++++ EXTRACTED DATA

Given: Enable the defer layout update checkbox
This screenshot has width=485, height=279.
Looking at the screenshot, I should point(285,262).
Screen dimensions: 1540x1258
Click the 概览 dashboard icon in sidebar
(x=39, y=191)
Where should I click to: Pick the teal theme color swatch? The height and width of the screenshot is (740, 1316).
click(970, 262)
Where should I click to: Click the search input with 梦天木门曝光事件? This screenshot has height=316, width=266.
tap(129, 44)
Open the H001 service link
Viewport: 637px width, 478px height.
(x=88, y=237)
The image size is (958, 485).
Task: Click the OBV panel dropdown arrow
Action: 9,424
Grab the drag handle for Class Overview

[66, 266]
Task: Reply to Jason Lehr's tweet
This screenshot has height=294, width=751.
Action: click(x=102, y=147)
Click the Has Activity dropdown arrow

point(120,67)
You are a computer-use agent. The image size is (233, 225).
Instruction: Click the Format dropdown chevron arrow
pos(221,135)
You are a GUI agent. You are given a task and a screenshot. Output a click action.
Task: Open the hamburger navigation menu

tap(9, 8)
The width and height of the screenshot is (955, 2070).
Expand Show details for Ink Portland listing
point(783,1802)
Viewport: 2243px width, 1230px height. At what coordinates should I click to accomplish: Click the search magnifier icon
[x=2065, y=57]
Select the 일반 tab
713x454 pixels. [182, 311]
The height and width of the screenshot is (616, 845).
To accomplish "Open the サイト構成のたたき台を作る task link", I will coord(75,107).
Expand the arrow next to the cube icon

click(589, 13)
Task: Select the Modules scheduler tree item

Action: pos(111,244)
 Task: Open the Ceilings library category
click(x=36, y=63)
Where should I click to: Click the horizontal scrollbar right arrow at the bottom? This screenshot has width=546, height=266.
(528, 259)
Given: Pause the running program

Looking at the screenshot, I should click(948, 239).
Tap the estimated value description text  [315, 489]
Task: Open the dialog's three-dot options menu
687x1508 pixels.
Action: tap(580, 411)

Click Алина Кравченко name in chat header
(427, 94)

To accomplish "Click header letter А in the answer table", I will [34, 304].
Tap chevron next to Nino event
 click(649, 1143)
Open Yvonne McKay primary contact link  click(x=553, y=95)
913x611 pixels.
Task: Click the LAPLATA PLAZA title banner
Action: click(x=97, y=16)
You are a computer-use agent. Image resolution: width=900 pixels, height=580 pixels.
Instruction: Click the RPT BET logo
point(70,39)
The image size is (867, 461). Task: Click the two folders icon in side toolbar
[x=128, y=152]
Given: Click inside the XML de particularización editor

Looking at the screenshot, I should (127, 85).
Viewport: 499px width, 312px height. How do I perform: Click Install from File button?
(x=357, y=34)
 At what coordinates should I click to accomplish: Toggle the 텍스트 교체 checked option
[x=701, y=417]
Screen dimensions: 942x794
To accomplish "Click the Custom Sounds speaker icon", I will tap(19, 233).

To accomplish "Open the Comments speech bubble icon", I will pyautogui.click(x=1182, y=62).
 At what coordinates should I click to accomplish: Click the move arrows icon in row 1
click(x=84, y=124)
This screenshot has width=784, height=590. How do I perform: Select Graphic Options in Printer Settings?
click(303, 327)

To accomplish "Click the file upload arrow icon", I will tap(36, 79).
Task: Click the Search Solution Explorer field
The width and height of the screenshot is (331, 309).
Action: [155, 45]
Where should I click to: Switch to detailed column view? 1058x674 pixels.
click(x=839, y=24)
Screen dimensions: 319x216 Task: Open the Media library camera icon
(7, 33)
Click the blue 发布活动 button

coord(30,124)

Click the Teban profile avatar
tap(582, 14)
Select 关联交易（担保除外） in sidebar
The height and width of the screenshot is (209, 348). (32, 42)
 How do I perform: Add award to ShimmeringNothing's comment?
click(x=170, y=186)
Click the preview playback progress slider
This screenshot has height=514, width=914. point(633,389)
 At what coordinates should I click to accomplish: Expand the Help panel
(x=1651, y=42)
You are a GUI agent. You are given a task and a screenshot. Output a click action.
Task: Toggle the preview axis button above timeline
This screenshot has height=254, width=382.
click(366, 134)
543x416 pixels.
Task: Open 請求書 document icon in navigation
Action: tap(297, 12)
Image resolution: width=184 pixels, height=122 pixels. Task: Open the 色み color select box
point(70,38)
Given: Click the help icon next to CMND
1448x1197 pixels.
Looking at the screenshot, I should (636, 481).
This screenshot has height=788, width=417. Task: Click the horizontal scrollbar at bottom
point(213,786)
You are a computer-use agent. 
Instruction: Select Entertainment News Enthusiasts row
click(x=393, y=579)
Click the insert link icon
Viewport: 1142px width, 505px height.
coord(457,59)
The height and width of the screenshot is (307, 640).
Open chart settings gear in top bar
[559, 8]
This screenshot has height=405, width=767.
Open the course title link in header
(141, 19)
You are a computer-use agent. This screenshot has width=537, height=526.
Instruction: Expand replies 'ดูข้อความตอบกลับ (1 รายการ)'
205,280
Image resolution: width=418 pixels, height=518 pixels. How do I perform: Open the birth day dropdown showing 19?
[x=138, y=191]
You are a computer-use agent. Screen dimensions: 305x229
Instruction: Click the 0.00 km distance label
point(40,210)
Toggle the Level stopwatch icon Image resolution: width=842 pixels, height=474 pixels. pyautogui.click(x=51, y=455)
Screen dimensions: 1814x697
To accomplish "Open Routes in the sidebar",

++++++++

Please extract every line of the data above and reproduce it word for word.

OUTPUT BELOW:
Given: Enable the defer layout update checkbox
This screenshot has width=485, height=279.
Looking at the screenshot, I should point(285,262).
Screen dimensions: 1540x1258
Click the 概览 dashboard icon in sidebar
(x=39, y=191)
Where should I click to: Pick the teal theme color swatch? The height and width of the screenshot is (740, 1316).
click(970, 262)
Where should I click to: Click the search input with 梦天木门曝光事件? This screenshot has height=316, width=266.
tap(129, 44)
Open the H001 service link
Viewport: 637px width, 478px height.
(x=88, y=237)
The image size is (958, 485).
Task: Click the OBV panel dropdown arrow
Action: 9,424
Grab the drag handle for Class Overview

[66, 266]
Task: Reply to Jason Lehr's tweet
This screenshot has height=294, width=751.
Action: click(x=102, y=147)
Click the Has Activity dropdown arrow

point(120,67)
You are a computer-use agent. The image size is (233, 225).
Instruction: Click the Format dropdown chevron arrow
pos(221,135)
You are a GUI agent. You are given a task and a screenshot. Output a click action.
Task: Open the hamburger navigation menu

tap(9, 8)
The width and height of the screenshot is (955, 2070).
Expand Show details for Ink Portland listing
point(783,1802)
Viewport: 2243px width, 1230px height. At what coordinates should I click to accomplish: Click the search magnifier icon
[x=2065, y=57]
Select the 일반 tab
713x454 pixels. [182, 311]
The height and width of the screenshot is (616, 845).
To accomplish "Open the サイト構成のたたき台を作る task link", I will coord(75,107).
Expand the arrow next to the cube icon

click(589, 13)
Task: Select the Modules scheduler tree item

Action: pos(111,244)
 Task: Open the Ceilings library category
click(x=36, y=63)
Where should I click to: Click the horizontal scrollbar right arrow at the bottom? This screenshot has width=546, height=266.
(528, 259)
Given: Pause the running program

Looking at the screenshot, I should click(948, 239).
Tap the estimated value description text  [315, 489]
Task: Open the dialog's three-dot options menu
687x1508 pixels.
Action: tap(580, 411)

Click Алина Кравченко name in chat header
(427, 94)

To accomplish "Click header letter А in the answer table", I will [34, 304].
Tap chevron next to Nino event
 click(649, 1143)
Open Yvonne McKay primary contact link  click(x=553, y=95)
913x611 pixels.
Task: Click the LAPLATA PLAZA title banner
Action: click(x=97, y=16)
You are a computer-use agent. Image resolution: width=900 pixels, height=580 pixels.
Instruction: Click the RPT BET logo
point(70,39)
The image size is (867, 461). Task: Click the two folders icon in side toolbar
[x=128, y=152]
Given: Click inside the XML de particularización editor

Looking at the screenshot, I should (127, 85).
Viewport: 499px width, 312px height. How do I perform: Click Install from File button?
(x=357, y=34)
 At what coordinates should I click to accomplish: Toggle the 텍스트 교체 checked option
[x=701, y=417]
Screen dimensions: 942x794
To accomplish "Click the Custom Sounds speaker icon", I will tap(19, 233).

To accomplish "Open the Comments speech bubble icon", I will pyautogui.click(x=1182, y=62).
 At what coordinates should I click to accomplish: Click the move arrows icon in row 1
click(x=84, y=124)
This screenshot has width=784, height=590. How do I perform: Select Graphic Options in Printer Settings?
click(303, 327)

To accomplish "Click the file upload arrow icon", I will tap(36, 79).
Task: Click the Search Solution Explorer field
The width and height of the screenshot is (331, 309).
Action: [155, 45]
Where should I click to: Switch to detailed column view? 1058x674 pixels.
click(x=839, y=24)
Screen dimensions: 319x216 Task: Open the Media library camera icon
(7, 33)
Click the blue 发布活动 button

coord(30,124)

Click the Teban profile avatar
tap(582, 14)
Select 关联交易（担保除外） in sidebar
The height and width of the screenshot is (209, 348). (32, 42)
 How do I perform: Add award to ShimmeringNothing's comment?
click(x=170, y=186)
Click the preview playback progress slider
This screenshot has height=514, width=914. point(633,389)
 At what coordinates should I click to accomplish: Expand the Help panel
(x=1651, y=42)
You are a GUI agent. You are given a task and a screenshot. Output a click action.
Task: Toggle the preview axis button above timeline
This screenshot has height=254, width=382.
click(366, 134)
543x416 pixels.
Task: Open 請求書 document icon in navigation
Action: tap(297, 12)
Image resolution: width=184 pixels, height=122 pixels. Task: Open the 色み color select box
point(70,38)
Given: Click the help icon next to CMND
1448x1197 pixels.
Looking at the screenshot, I should (636, 481).
This screenshot has height=788, width=417. Task: Click the horizontal scrollbar at bottom
point(213,786)
You are a computer-use agent. 
Instruction: Select Entertainment News Enthusiasts row
click(x=393, y=579)
Click the insert link icon
Viewport: 1142px width, 505px height.
coord(457,59)
The height and width of the screenshot is (307, 640).
Open chart settings gear in top bar
[559, 8]
This screenshot has height=405, width=767.
Open the course title link in header
(141, 19)
You are a computer-use agent. This screenshot has width=537, height=526.
Instruction: Expand replies 'ดูข้อความตอบกลับ (1 รายการ)'
205,280
Image resolution: width=418 pixels, height=518 pixels. How do I perform: Open the birth day dropdown showing 19?
[x=138, y=191]
You are a computer-use agent. Screen dimensions: 305x229
Instruction: Click the 0.00 km distance label
point(40,210)
Toggle the Level stopwatch icon Image resolution: width=842 pixels, height=474 pixels. pyautogui.click(x=51, y=455)
Screen dimensions: 1814x697
To accomplish "Open Routes in the sidebar",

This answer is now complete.